Tap..tap..tappy tap, it’s 4am and for the last three days the sound of raindrops wake me. The rain drops play a steady drumbeat as it hits the metal rooftop of the adjoining room. The intense climactic down-pours are very sporadic and carry the sound similar to a drum symphony during a grand finale. It looks as though the wet or (green) season has started early this year in Puerto Viejo.
The town of Puerto Viejo, meaning “old port” is on the southern Caribbean coast of Costa Rica approximately 10 miles from the country of Panama, just south of the city of Limon. It should not be confused with Puerto Viejo Sarapiqui, a small town located in the north mid-part of the country. Puerto Viejo is a popular tourist destination known for it’s clean blue waters, beaches, surfing, green foliage and alternative life styles. The beaches and waters are less than optimal near the shore in the rainy season due to the mud run-off from the tropical rains, however, surfing is still considered fantastic with the ever-present warm Caribbean winds propelling plenty of wave action. Puerto Viejo is home to “Salsa Brava” the most popular surfing area in Costa Rica. An area not recommended for beginning surfers due to the deep hollow waves that could reach mountainous heights and pound a surfer into the long shadow reef beneath. Salsa Brava is renowned for claiming many broken bones and surfboards over the years. Many experienced surfers call this area suicidal.
Numerous indigenous communities inhabit the Caribbean Coast including the Cocles, Bribrís, Talamanca and Cabécar, as well as a large Afro-Caribbean population.
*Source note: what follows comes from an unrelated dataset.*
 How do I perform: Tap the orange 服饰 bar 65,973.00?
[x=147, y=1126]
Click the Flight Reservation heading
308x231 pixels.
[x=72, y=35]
Small roadside bars and restaurants flank the road and offer delightful savory Caribbean-Creole infused Cuisine. The laid-back reggae music and cannabis supporting life-style seems to be the norm for the area.
“Small roadside bars and restaurants flank the road and offing delightful savory Caribbean Infused Cuisine.
The small beach towns of Cahuita and Puerto Viejo can be quite intimidating to tourists. Many of the locals are extremely poor and live in dire conditions. Metal security fences and bars cover the doors and windows of many local resident homes.
Theft runs rampant and the local thieves will grab and run with anything of value. Most of the crime is just petty and tourists are advised to leave all expensive jewelry, large cameras or cell phones in their hotel rooms. The hotels recommend carrying only what you need. We passed through a couple of police checkpoints on the coastal highway in a heavy agricultural area with the police’s attention focusing on theft of the “Peach Palm” or the “Pejibaye Palm Tree” a local favorite fruit with the taste and texture similar to a sweet potato.
My hotel, the Banana Azul (Blue Banana) is constructed of light and dark hardwoods throughout with a very inviting open lounge area. Situated between the main highway and the beach, the hotel is surrounded by heavy foliage of tropical plants, trees, and a Koi pond that borders and runs the length of the patio. The atmosphere is somewhat secluded and filled with the indigenous sounds of the tropics, creating a favorable mood of solitude. You can hear the waves of the Caribbean Sea crashing against the beach about 150 feet or so from the hotel’s patio.
“The atmosphere is somewhat secluded and filled with the indigenous sounds of the tropics, creating a favorable mood of solitude”.
My bedroom offers an eclectic décor with the floors covered in beautiful hardwoods, Asian style bamboo ceilings, sliding parlor doors framed in a beautiful dark red mahogany and glass. A colorful hammock hangs in the adjoining room which has a rock garden, accompanied by a huge tub constructed in miniature shades of aqua green tile. A large grey porcelain shower stall adjacent to the tub completes the extended part of the hotel room.
The hotel has approximately 16 unique rooms, which includes a small apartment building in the front. Complimentary Wi-Fi is available throughout the hotel and the beach area. Fresh fruit mixed drinks and full bar service is offered along with some pleasing cuisine options in the restaurant. The food is good and moderately priced. Accompanying the regular menu is a chef’s special created every night which was satisfactory. I loved the hotel, staff, décor and location, it was just as I had imagined it to be and beyond.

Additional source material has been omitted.